Burkina, Kenya to lower mercury use with new gold mining program

Burkina Faso and Kenya are among eight nations to participate in a new USD$180 million program to support mercury-free artisanal and small-scale gold mining in the developing world.
Led by the United Nations and backed by the Global Environment Facility, the GEF GOLD program seeks to phase out mercury use while creating market access for safer, responsibly sourced artisanal gold.
About 20 percent of the world’s global gold production comes from such mines, but that also means that millions of people working in artisanal and small-scale gold mining (ASGM) are exposed to toxic levels of mercury. It is widely used in the informal mining sector, which is now the single largest source of manmade mercury emissions reaching an estimated 1,000 tons per year.
“Mercury emissions impact health and ecosystems, contaminating the food we eat, the water we drink and the air we breathe,” said Joyce Msuya, the acting executive director of UN Environment (UNEP). “This is a long-term problem we need to confront now.”
An estimated 15 million people work in ASGM mines, more than a third of them women and children, to deliver the jewelry, tech devices and other products that rely on gold or gold components.
African countries are especially hard-hit by environmental impacts – as is the case in Senegal, where a 2018 Duke University study found some of the world’s highest ASGM-related mercury levels in rivers and soils.

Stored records
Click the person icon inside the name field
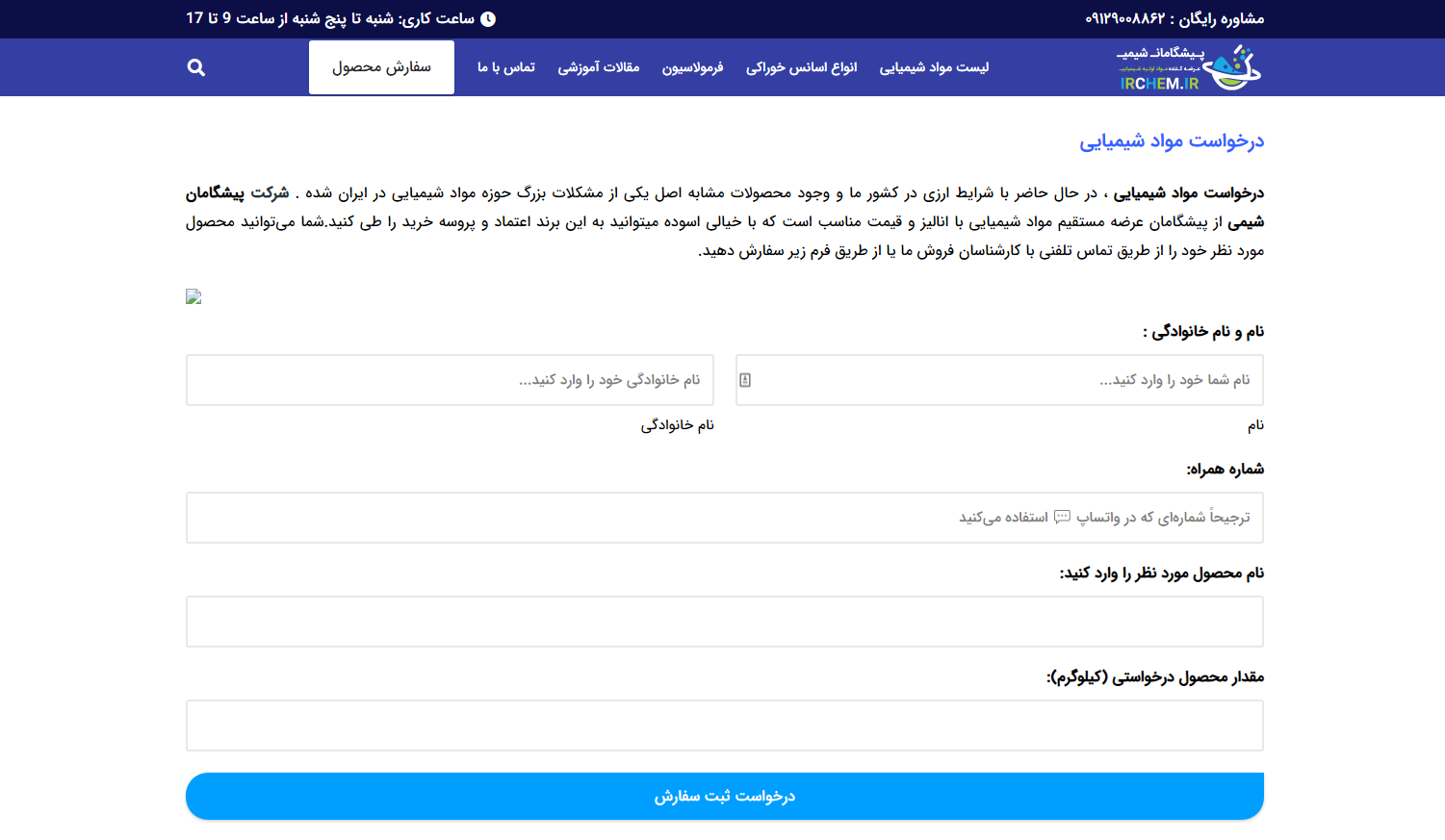 (744, 380)
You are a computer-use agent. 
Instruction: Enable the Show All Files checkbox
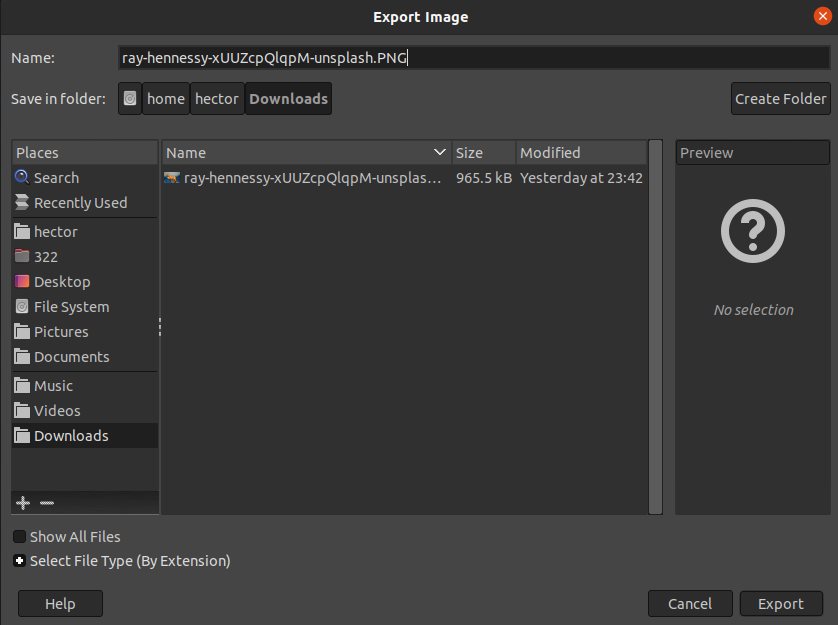20,537
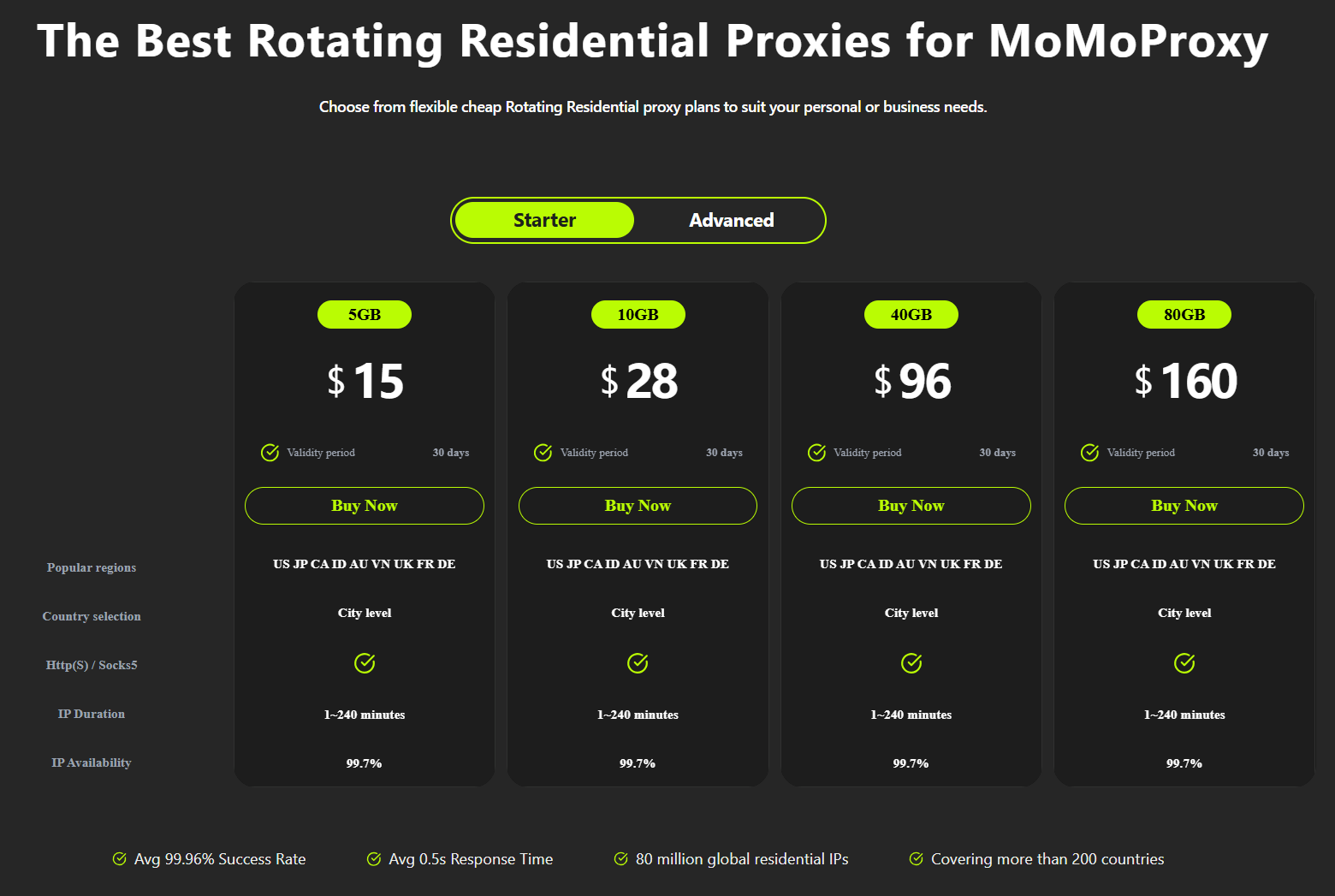
Task: Click Buy Now for the 5GB plan
Action: click(x=365, y=506)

_WHAT TO DO_:
Could you return the entire gold mining article word for word, from its headline to its last sentence? Draw only on the gold mining article, not on the items.

_EXPECTED OUTPUT_:
Burkina, Kenya to lower mercury use with new gold mining program

Burkina Faso and Kenya are among eight nations to participate in a new USD$180 million program to support mercury-free artisanal and small-scale gold mining in the developing world.
Led by the United Nations and backed by the Global Environment Facility, the GEF GOLD program seeks to phase out mercury use while creating market access for safer, responsibly sourced artisanal gold.
About 20 percent of the world’s global gold production comes from such mines, but that also means that millions of people working in artisanal and small-scale gold mining (ASGM) are exposed to toxic levels of mercury. It is widely used in the informal mining sector, which is now the single largest source of manmade mercury emissions reaching an estimated 1,000 tons per year.
“Mercury emissions impact health and ecosystems, contaminating the food we eat, the water we drink and the air we breathe,” said Joyce Msuya, the acting executive director of UN Environment (UNEP). “This is a long-term problem we need to confront now.”
An estimated 15 million people work in ASGM mines, more than a third of them women and children, to deliver the jewelry, tech devices and other products that rely on gold or gold components.
African countries are especially hard-hit by environmental impacts – as is the case in Senegal, where a 2018 Duke University study found some of the world’s highest ASGM-related mercury levels in rivers and soils.